Only the lines from the top of the data through the line with "Sort ascending with" should be repeated, each exactly as written.

--- Supplied material Enclosed Below ---

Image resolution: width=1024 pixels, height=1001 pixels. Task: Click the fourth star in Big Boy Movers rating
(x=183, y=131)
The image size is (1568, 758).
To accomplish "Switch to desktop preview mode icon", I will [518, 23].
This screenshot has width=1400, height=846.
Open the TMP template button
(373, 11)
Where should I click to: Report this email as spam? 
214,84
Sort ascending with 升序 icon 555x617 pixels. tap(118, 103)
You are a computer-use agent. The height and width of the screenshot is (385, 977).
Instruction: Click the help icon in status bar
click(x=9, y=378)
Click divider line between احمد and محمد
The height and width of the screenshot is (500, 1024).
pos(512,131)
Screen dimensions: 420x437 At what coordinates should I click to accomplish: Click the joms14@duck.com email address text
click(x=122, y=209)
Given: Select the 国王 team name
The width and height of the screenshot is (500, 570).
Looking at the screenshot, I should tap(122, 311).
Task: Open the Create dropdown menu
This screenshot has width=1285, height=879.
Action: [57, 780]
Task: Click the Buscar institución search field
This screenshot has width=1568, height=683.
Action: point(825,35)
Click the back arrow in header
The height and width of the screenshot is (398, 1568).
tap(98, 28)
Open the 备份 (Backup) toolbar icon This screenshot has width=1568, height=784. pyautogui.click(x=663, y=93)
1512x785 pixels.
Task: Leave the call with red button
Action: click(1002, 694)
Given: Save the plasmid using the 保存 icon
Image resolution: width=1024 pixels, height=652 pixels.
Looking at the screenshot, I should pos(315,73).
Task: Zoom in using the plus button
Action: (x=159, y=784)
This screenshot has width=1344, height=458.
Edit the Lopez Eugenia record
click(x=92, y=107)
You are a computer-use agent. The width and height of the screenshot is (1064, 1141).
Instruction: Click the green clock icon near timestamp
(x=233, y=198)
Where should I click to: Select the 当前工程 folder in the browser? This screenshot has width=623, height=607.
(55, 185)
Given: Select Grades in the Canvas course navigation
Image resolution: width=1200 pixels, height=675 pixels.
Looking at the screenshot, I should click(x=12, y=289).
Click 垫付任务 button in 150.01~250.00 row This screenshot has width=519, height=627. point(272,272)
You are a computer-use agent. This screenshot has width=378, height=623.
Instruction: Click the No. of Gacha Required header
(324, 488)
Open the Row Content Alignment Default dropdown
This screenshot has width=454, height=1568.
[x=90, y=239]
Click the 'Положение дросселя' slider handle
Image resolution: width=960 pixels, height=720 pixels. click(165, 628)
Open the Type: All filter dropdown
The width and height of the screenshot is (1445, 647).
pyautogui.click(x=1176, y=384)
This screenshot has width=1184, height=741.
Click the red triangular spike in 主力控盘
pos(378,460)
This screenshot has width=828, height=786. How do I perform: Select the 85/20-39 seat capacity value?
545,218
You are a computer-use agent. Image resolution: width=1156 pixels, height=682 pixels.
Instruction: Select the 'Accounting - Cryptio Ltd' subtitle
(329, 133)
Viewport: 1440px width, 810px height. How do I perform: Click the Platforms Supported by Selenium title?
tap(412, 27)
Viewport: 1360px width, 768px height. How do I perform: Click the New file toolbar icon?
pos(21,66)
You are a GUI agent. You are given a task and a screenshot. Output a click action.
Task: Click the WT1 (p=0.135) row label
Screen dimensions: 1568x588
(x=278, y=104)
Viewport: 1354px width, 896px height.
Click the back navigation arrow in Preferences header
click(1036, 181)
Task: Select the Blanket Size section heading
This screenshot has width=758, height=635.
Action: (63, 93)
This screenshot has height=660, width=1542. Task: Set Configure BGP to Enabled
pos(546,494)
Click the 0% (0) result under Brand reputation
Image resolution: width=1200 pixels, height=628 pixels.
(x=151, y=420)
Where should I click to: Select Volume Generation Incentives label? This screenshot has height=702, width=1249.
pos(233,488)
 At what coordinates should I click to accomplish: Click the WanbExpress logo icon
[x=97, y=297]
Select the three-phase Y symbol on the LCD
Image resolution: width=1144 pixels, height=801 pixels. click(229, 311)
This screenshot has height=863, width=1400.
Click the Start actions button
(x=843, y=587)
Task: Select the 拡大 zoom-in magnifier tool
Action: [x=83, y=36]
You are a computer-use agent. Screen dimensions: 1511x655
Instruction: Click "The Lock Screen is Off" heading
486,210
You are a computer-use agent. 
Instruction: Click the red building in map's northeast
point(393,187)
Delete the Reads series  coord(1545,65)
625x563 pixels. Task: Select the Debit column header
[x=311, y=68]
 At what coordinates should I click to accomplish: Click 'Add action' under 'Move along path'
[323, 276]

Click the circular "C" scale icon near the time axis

--- End of Enclosed Supplied material ---

▸ Reply to the task
Image resolution: width=1024 pixels, height=1001 pixels. Task: Click the fourth star in Big Boy Movers rating
(x=183, y=131)
The image size is (1568, 758).
To accomplish "Switch to desktop preview mode icon", I will [518, 23].
This screenshot has width=1400, height=846.
Open the TMP template button
(373, 11)
Where should I click to: Report this email as spam? 
214,84
Sort ascending with 升序 icon 555x617 pixels. tap(118, 103)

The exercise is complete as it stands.